Cochabamba, miércoles 23 de enero de 2019
LA ZALTEÑA

Inocentes, nos siguen mintiendo

| | 05 ene 2019 | Ed. Imp.

Comienza un nuevo año y pasando por la plaza 24 de Septiembre, en Santa Cruz, a los pies de la pequeña escalinata de la catedral Mayor de San Lorenzo, constatábamos con mi esposa la ausencia de los huelguistas de hambre de los que dicen No.  
Hice el comentario: ¡Ya no están los de la huelga de hambre!
Ella me responde, con una enorme carcajada y un fuerte tono irónico, y me dice: ¡Los “pelao” estaban bien atendidos! Lo decía con voz de quien da testimonio ante un cura, y nos sentamos en las gradas negras, testigo mudo de la historia cruceña, y seguía ella dando su testimonio como queriendo que toda Bolivia lo supiera, que cuando llegaba al trabajo por las mañanas, temprano, veía cómo recogían las bolsas del manjar de la noche anterior, antes de que comience el trajín del pueblo que de a pie pasa todos los días frente a la catedral.
Así no es algo honesto, no es una lucha sincera, es pura pantalla, puro show para la televisión. Sí, eso es lo que permite la democracia en la que vivimos, todos pueden manifestar lo que piensan, sin restricción alguna. Le pregunté dónde estaba el año 1977, para las fiestas de fin de año. Ella me dijo: ¡Ni había nacido aún! Muchos de los pelao menores de 35 o 40 años no conocieron el periodo del dictador más sangriento de nuestra historia (Hugo Banzer Suárez), líder de los mismos que hoy por hoy fingen hacer huelgas de hambre y reclamar libertades. Entonces, busqué un texto para ilustrar la historia que le contaba y lo encontré: “Fue así que el miércoles 28 de diciembre de 1977, Luzmila de Pimentel, Nelly de Paniagua, Aurora de Lora y Angélica de Flores, esposas de dirigentes sindicales mineros, y sus 14 hijos tomaron las oficinas del segundo piso del Arzobispado católico de La Paz y se declararon en huelga de hambre. Un día después, los niños abandonaron la extrema medida y fueron reemplazados por los sacerdotes Luis Espinal y Xavier Albó, el obispo metodista Pastor Montero y Domitila Chungara”
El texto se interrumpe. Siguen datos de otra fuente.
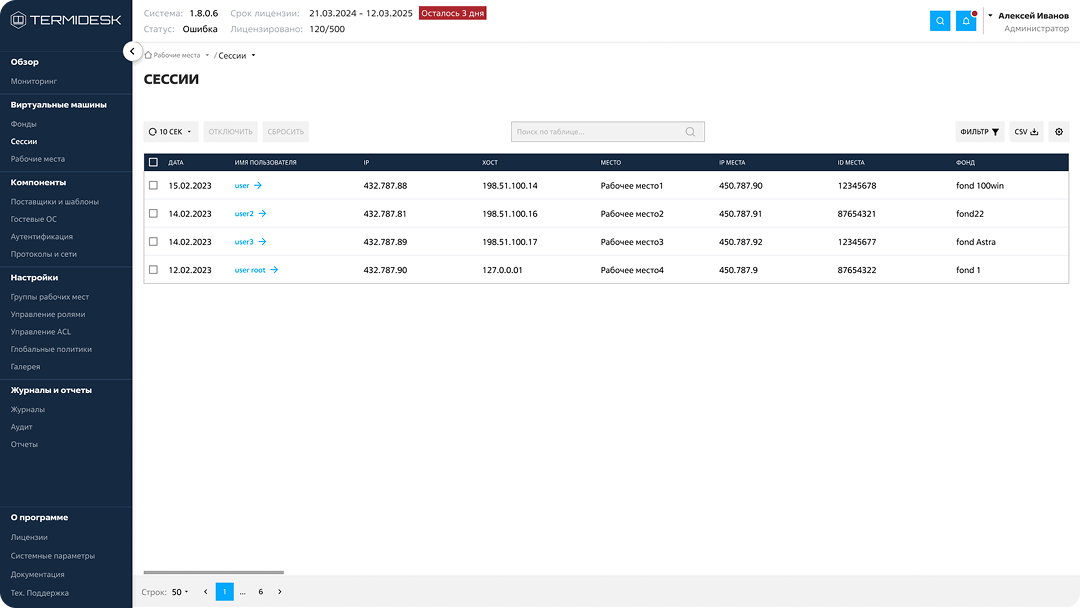Screen dimensions: 1080x608
Task: Go to next page arrow in pagination
Action: coord(279,592)
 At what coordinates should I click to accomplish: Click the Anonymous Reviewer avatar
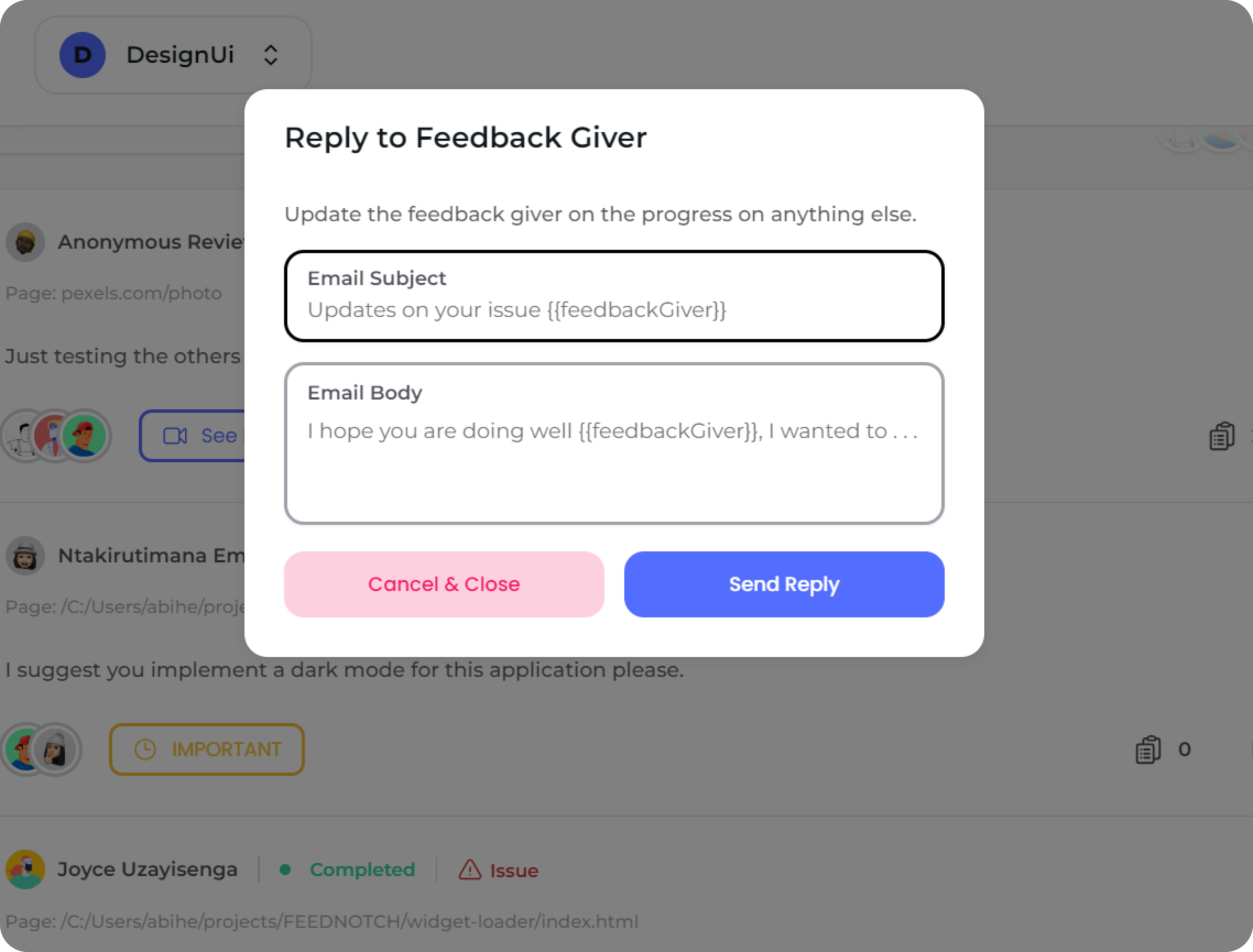click(x=26, y=242)
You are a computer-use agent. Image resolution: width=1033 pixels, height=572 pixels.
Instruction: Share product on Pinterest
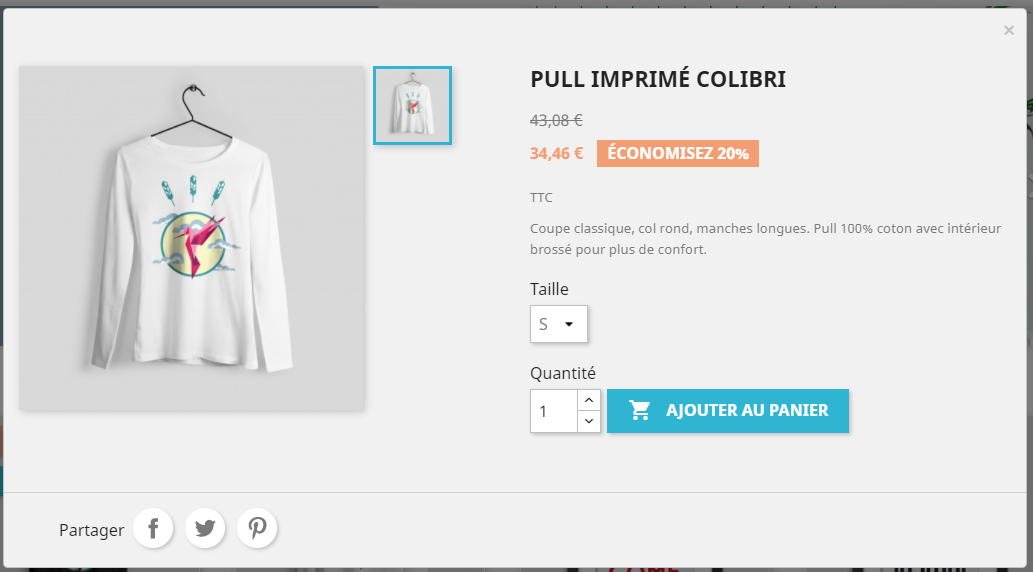point(257,528)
Este texto de José Jove reflejaba la lucha auténtica por la democracia, de mujeres valientes y sacerdotes audaces que se jugaban la vida por los demás, por un pueblo que se niega a vivir de rodillas ante el yugo extranjero, ante el entreguismo de los partidos de derecha, que hoy están disfrazados de plataformas, en especial del símbolo de la calumnia y la mentira, el 21F.